T. S. does not feel comfortable at home. He is mocked by most of his schoolmates. He feels he is a disappointment to his rancher father, and his scientist mother, whom he calls Dr. Claire, seems to be completely obsessed by the search for a particular beetle. Worse, his oldest brother has recently died.
One day he gets a call from the Smithsonian. It appears that Dr. York submitted one of his diagrams as an entry in a prestigious fellowship and he has won. Dr. Jibsen, unaware of his age, informs him he is expected at the Smithsonian on Thursday to give a speech.
At first T. S. hesitates about accepting the award, but then he decides to go to Washington.
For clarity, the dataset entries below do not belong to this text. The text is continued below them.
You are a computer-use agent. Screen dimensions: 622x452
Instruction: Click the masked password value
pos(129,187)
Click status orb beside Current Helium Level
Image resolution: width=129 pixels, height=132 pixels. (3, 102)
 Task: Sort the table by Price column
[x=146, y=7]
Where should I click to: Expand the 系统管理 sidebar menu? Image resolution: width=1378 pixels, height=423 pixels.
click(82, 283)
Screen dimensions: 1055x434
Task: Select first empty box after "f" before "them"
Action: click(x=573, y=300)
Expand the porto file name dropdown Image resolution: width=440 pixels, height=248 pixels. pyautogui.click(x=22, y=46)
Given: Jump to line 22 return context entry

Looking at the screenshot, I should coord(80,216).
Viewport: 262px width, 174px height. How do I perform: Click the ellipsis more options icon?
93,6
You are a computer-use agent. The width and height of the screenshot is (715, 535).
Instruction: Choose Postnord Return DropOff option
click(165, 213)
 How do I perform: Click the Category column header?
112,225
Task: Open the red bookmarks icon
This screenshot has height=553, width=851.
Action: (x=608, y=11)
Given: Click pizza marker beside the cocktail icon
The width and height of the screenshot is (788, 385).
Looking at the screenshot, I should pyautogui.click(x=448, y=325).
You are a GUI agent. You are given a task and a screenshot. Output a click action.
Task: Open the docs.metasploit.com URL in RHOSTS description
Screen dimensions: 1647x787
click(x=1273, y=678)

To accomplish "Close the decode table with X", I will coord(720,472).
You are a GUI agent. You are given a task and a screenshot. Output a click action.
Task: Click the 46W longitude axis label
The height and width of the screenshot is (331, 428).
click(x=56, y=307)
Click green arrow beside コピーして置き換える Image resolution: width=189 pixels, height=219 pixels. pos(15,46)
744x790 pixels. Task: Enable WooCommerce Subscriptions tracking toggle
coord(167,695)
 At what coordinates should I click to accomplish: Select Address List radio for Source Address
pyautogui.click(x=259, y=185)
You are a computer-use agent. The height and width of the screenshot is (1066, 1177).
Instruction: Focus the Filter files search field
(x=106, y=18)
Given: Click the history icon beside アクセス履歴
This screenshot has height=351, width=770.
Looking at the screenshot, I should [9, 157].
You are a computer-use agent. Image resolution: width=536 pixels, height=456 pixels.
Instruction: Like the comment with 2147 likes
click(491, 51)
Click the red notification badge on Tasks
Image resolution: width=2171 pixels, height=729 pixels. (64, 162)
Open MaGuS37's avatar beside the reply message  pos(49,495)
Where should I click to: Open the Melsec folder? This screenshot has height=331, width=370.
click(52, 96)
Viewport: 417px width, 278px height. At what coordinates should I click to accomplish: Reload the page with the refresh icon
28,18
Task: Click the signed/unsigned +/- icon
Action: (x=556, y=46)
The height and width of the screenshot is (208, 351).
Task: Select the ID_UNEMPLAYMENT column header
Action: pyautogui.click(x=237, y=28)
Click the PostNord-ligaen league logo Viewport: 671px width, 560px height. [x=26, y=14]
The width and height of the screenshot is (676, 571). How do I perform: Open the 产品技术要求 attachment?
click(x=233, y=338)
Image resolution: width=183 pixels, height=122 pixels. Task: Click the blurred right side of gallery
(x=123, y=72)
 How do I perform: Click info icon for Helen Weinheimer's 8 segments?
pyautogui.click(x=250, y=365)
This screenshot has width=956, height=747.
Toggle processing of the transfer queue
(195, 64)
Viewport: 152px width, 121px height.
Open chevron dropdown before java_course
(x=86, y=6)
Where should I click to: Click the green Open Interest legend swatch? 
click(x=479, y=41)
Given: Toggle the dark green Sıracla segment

He packs up some things and hops a freight train east.
Liberally decorated with T. S.’s drawings and musings, this novel is inventive and sometimes funny. In a way, it is meant as a wild romp with a philosophical dint, so maybe we’re meant to overlook the truly implausible aspects of the story, such as that a recipient of an important award would have someone on the Smithsonian end immediately organizing his flight.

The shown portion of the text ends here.